Anyways! You have probably seen the docker run and docker-compose configuration examples
and you've put two and two together: This is where environment variables come in.
Setting environment variables is a common way to pass configuration options to containers
and it is the way we have chosen to do it here.
So far, we've explained the need for OPENVPN_PROVIDER
and OPENVPN_CONFIG
. We use the
combination of these two to find the right config. OPENVPN_CONFIG
is not set as a mandatory
option as each provider should have a default config that will be used if none is set.
With the config file identified we're ready to start OpenVPN, the only thing missing are probably
a username and password. There are some free providers out there, but they are the exceptions to the rule.
We must inject the username/password into the config somehow. Again there are exceptions but the majority
of configs from regular providers contain a line with auth-user-pass
which will make OpenVPN prompt for username
and password when you start a connection. That will obviously not work for us, so we need to modify that option.
If it's followed by a path to a file, it will read the first line of that file as username and the second line as password.
You provide your username and password as OPENVPN_USERNAME
and OPENVPN_PASSWORD
. These will be
written into two lines in a file called /config/openvpn-credentials.txt
on start-up by the start script.
Having written your username/password to a file, we can successfully start OpenVPN.
Starting Transmission¶
We're using the up
option from OpenVPN to start Transmission.
--up cmd
Run command cmd after successful TUN/TAP device open
This means that Transmission will be started when OpenVPN has connected successfully and opened the tunnel device. We are having OpenVPN call the tunnelUp.sh script which in turn will call the start scripts for Transmission and Privoxy.

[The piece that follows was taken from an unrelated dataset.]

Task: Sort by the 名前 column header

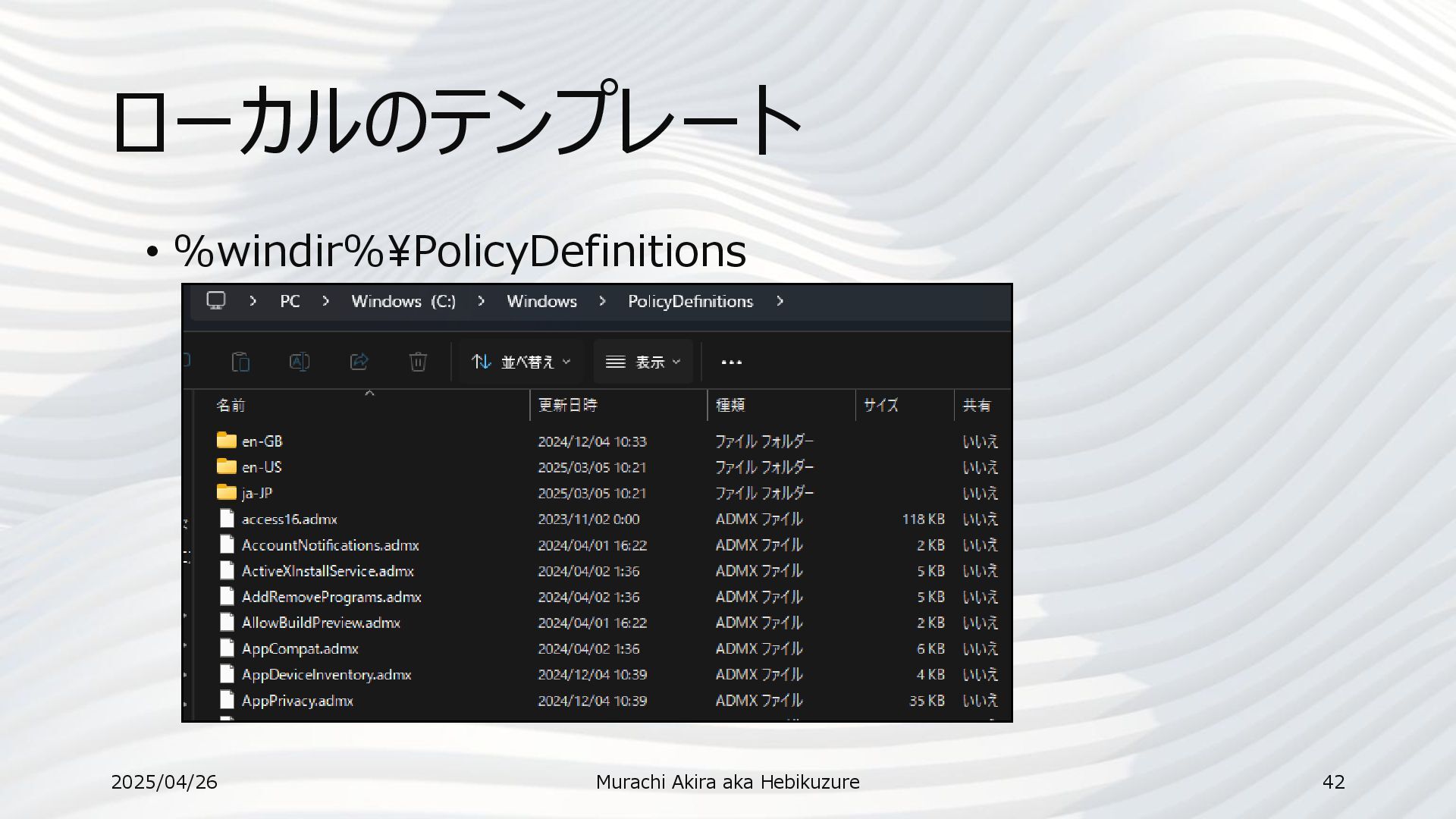Action: click(231, 405)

The up script will be called with a number of parameters from OpenVPN, and among them is the IP of the tunnel interface. This IP is the one we've been assigned by DHCP from the OpenVPN server we're connecting to. We use this value to override Transmission’s bind address, so we'll only listen for traffic from peers on the VPN interface.
The start-up script checks to see if one of the alternative web UIs should be used for Transmission. It also sets up the user that Transmission should be run as, based on the PUID and PGID passed by the user along with selecting preferred logging output and a few other tweaks.
Before starting Transmission we also need to see if any settings should be overridden. One example of this is binding Transmission to the IP we've gotten from our VPN provider. Here we check if we find any environment variables that match a setting that we also see in settings.json. This is described in the config section. Setting a matching environment variable will then override the setting in Transmission.
OpenVPN does not pass the environment variables it was started with to Transmission. To still be able to access them when starting Transmission, we're writing the ones we need to a file when starting OpenVPN. That way we can read them back and use them here. With the environment variables in place this script then overwrites the selected properties in settings.json and we're ready to start Transmission itself.
After starting Transmission there is an optional step that some providers have; to get an open port and set it in Transmission. Opening a port in your local router does not work. I made that bold because it's a recurring theme. It's not intuitive until it is, I guess. Since all your traffic is going through the VPN, which is kind of the point, the port you have to open is not on your router. Your router's external IP address is the destination of those packets. It is on your VPN provider’s end that it has to be opened. Some providers support this, others don't. We try to write scripts for those that do, and that script will be executed after starting Transmission if it exists for your provider.
At this point, Transmission is running, and everything is great! But you might not be able to access it, and that's the topic of the networking section.